TASK PROMPT: Give an exact copy of the data that follows.

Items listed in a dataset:
____________________

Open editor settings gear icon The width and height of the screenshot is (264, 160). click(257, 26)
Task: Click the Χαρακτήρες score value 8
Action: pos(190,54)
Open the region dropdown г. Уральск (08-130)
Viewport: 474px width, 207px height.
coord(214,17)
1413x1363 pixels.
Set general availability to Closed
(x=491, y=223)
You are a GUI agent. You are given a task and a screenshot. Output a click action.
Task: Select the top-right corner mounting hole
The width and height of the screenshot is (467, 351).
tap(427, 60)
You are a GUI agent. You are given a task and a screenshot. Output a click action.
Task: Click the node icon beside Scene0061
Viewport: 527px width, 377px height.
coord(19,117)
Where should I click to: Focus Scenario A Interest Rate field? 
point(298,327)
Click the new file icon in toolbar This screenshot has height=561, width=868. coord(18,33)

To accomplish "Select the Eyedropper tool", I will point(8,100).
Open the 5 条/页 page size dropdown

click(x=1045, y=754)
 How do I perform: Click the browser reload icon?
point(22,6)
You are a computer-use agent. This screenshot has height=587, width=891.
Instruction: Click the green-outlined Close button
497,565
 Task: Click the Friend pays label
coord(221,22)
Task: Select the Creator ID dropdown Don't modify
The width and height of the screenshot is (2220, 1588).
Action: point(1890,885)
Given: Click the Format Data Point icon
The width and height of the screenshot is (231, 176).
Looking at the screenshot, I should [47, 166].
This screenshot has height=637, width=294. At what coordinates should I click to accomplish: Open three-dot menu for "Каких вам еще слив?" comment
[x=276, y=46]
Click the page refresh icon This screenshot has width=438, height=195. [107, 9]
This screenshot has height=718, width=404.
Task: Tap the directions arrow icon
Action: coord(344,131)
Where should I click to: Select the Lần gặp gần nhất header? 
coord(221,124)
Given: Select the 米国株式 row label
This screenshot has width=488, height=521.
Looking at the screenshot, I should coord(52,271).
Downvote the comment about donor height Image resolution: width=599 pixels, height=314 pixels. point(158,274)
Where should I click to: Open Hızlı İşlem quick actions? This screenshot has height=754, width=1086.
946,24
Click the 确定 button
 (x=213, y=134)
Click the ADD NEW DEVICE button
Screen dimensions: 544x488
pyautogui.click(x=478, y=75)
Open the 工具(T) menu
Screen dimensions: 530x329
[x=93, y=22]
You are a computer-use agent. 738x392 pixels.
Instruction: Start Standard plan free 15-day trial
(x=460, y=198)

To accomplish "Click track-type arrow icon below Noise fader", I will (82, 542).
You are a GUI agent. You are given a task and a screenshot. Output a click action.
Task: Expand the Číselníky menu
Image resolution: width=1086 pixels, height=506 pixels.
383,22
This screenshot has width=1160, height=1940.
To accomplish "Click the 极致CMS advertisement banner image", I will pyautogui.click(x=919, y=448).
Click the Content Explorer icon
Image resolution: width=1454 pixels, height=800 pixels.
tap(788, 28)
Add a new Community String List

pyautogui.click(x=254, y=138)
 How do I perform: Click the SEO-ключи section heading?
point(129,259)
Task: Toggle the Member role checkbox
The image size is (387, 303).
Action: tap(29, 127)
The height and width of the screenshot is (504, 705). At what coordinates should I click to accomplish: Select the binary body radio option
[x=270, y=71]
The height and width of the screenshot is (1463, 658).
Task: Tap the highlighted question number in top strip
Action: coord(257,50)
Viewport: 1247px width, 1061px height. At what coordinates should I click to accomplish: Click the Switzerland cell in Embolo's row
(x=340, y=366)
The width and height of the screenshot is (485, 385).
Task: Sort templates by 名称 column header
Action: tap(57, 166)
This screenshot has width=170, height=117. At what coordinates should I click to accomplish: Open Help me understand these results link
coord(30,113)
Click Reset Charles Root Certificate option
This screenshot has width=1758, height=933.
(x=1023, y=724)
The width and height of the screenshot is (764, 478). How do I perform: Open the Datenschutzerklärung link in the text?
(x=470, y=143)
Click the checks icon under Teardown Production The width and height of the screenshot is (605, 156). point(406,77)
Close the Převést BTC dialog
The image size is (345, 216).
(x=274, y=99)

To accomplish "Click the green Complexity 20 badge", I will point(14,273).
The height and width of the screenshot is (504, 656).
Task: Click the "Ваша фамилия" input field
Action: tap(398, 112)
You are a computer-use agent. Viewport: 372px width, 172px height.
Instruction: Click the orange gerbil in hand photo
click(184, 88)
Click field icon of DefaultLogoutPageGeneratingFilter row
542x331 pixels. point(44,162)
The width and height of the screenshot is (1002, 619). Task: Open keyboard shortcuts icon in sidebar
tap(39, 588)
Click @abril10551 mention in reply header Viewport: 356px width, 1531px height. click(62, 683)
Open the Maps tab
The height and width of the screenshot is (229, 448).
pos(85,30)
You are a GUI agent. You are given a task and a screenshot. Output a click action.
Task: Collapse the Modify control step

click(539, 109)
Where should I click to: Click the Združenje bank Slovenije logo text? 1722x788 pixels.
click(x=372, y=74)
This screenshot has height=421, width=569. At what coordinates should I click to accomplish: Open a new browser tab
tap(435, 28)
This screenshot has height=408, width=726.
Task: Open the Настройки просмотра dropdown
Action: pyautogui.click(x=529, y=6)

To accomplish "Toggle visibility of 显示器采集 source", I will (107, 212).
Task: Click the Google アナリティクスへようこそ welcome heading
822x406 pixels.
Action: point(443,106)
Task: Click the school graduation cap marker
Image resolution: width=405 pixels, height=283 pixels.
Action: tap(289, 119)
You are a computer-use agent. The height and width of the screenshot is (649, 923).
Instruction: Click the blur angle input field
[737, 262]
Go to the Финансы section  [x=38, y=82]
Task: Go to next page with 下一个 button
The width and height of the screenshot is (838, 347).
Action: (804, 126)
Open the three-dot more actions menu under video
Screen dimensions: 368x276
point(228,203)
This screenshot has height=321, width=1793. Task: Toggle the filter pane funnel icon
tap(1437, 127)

____________________

SOLUTION TO THIS PROBLEM:
Open editor settings gear icon The width and height of the screenshot is (264, 160). click(257, 26)
Task: Click the Χαρακτήρες score value 8
Action: pos(190,54)
Open the region dropdown г. Уральск (08-130)
Viewport: 474px width, 207px height.
coord(214,17)
1413x1363 pixels.
Set general availability to Closed
(x=491, y=223)
You are a GUI agent. You are given a task and a screenshot. Output a click action.
Task: Select the top-right corner mounting hole
The width and height of the screenshot is (467, 351).
tap(427, 60)
You are a GUI agent. You are given a task and a screenshot. Output a click action.
Task: Click the node icon beside Scene0061
Viewport: 527px width, 377px height.
coord(19,117)
Where should I click to: Focus Scenario A Interest Rate field? 
point(298,327)
Click the new file icon in toolbar This screenshot has height=561, width=868. coord(18,33)

To accomplish "Select the Eyedropper tool", I will point(8,100).
Open the 5 条/页 page size dropdown

click(x=1045, y=754)
 How do I perform: Click the browser reload icon?
point(22,6)
You are a computer-use agent. This screenshot has height=587, width=891.
Instruction: Click the green-outlined Close button
497,565
 Task: Click the Friend pays label
coord(221,22)
Task: Select the Creator ID dropdown Don't modify
The width and height of the screenshot is (2220, 1588).
Action: point(1890,885)
Given: Click the Format Data Point icon
The width and height of the screenshot is (231, 176).
Looking at the screenshot, I should [47, 166].
This screenshot has height=637, width=294. At what coordinates should I click to accomplish: Open three-dot menu for "Каких вам еще слив?" comment
[x=276, y=46]
Click the page refresh icon This screenshot has width=438, height=195. [107, 9]
This screenshot has height=718, width=404.
Task: Tap the directions arrow icon
Action: coord(344,131)
Where should I click to: Select the Lần gặp gần nhất header? 
coord(221,124)
Given: Select the 米国株式 row label
This screenshot has width=488, height=521.
Looking at the screenshot, I should coord(52,271).
Downvote the comment about donor height Image resolution: width=599 pixels, height=314 pixels. point(158,274)
Where should I click to: Open Hızlı İşlem quick actions? This screenshot has height=754, width=1086.
946,24
Click the 确定 button
 (x=213, y=134)
Click the ADD NEW DEVICE button
Screen dimensions: 544x488
pyautogui.click(x=478, y=75)
Open the 工具(T) menu
Screen dimensions: 530x329
[x=93, y=22]
You are a computer-use agent. 738x392 pixels.
Instruction: Start Standard plan free 15-day trial
(x=460, y=198)

To accomplish "Click track-type arrow icon below Noise fader", I will (82, 542).
You are a GUI agent. You are given a task and a screenshot. Output a click action.
Task: Expand the Číselníky menu
Image resolution: width=1086 pixels, height=506 pixels.
383,22
This screenshot has width=1160, height=1940.
To accomplish "Click the 极致CMS advertisement banner image", I will pyautogui.click(x=919, y=448).
Click the Content Explorer icon
Image resolution: width=1454 pixels, height=800 pixels.
tap(788, 28)
Add a new Community String List

pyautogui.click(x=254, y=138)
 How do I perform: Click the SEO-ключи section heading?
point(129,259)
Task: Toggle the Member role checkbox
The image size is (387, 303).
Action: tap(29, 127)
The height and width of the screenshot is (504, 705). At what coordinates should I click to accomplish: Select the binary body radio option
[x=270, y=71]
The height and width of the screenshot is (1463, 658).
Task: Tap the highlighted question number in top strip
Action: coord(257,50)
Viewport: 1247px width, 1061px height. At what coordinates should I click to accomplish: Click the Switzerland cell in Embolo's row
(x=340, y=366)
The width and height of the screenshot is (485, 385).
Task: Sort templates by 名称 column header
Action: tap(57, 166)
This screenshot has width=170, height=117. At what coordinates should I click to accomplish: Open Help me understand these results link
coord(30,113)
Click Reset Charles Root Certificate option
This screenshot has width=1758, height=933.
(x=1023, y=724)
The width and height of the screenshot is (764, 478). How do I perform: Open the Datenschutzerklärung link in the text?
(x=470, y=143)
Click the checks icon under Teardown Production The width and height of the screenshot is (605, 156). point(406,77)
Close the Převést BTC dialog
The image size is (345, 216).
(x=274, y=99)

To accomplish "Click the green Complexity 20 badge", I will point(14,273).
The height and width of the screenshot is (504, 656).
Task: Click the "Ваша фамилия" input field
Action: tap(398, 112)
You are a computer-use agent. Viewport: 372px width, 172px height.
Instruction: Click the orange gerbil in hand photo
click(184, 88)
Click field icon of DefaultLogoutPageGeneratingFilter row
542x331 pixels. point(44,162)
The width and height of the screenshot is (1002, 619). Task: Open keyboard shortcuts icon in sidebar
tap(39, 588)
Click @abril10551 mention in reply header Viewport: 356px width, 1531px height. click(62, 683)
Open the Maps tab
The height and width of the screenshot is (229, 448).
pos(85,30)
You are a GUI agent. You are given a task and a screenshot. Output a click action.
Task: Collapse the Modify control step

click(539, 109)
Where should I click to: Click the Združenje bank Slovenije logo text? 1722x788 pixels.
click(x=372, y=74)
This screenshot has height=421, width=569. At what coordinates should I click to accomplish: Open a new browser tab
tap(435, 28)
This screenshot has height=408, width=726.
Task: Open the Настройки просмотра dropdown
Action: pyautogui.click(x=529, y=6)

To accomplish "Toggle visibility of 显示器采集 source", I will (107, 212).
Task: Click the Google アナリティクスへようこそ welcome heading
822x406 pixels.
Action: point(443,106)
Task: Click the school graduation cap marker
Image resolution: width=405 pixels, height=283 pixels.
Action: tap(289, 119)
You are a computer-use agent. The height and width of the screenshot is (649, 923).
Instruction: Click the blur angle input field
[737, 262]
Go to the Финансы section  [x=38, y=82]
Task: Go to next page with 下一个 button
The width and height of the screenshot is (838, 347).
Action: (804, 126)
Open the three-dot more actions menu under video
Screen dimensions: 368x276
point(228,203)
This screenshot has height=321, width=1793. Task: Toggle the filter pane funnel icon
tap(1437, 127)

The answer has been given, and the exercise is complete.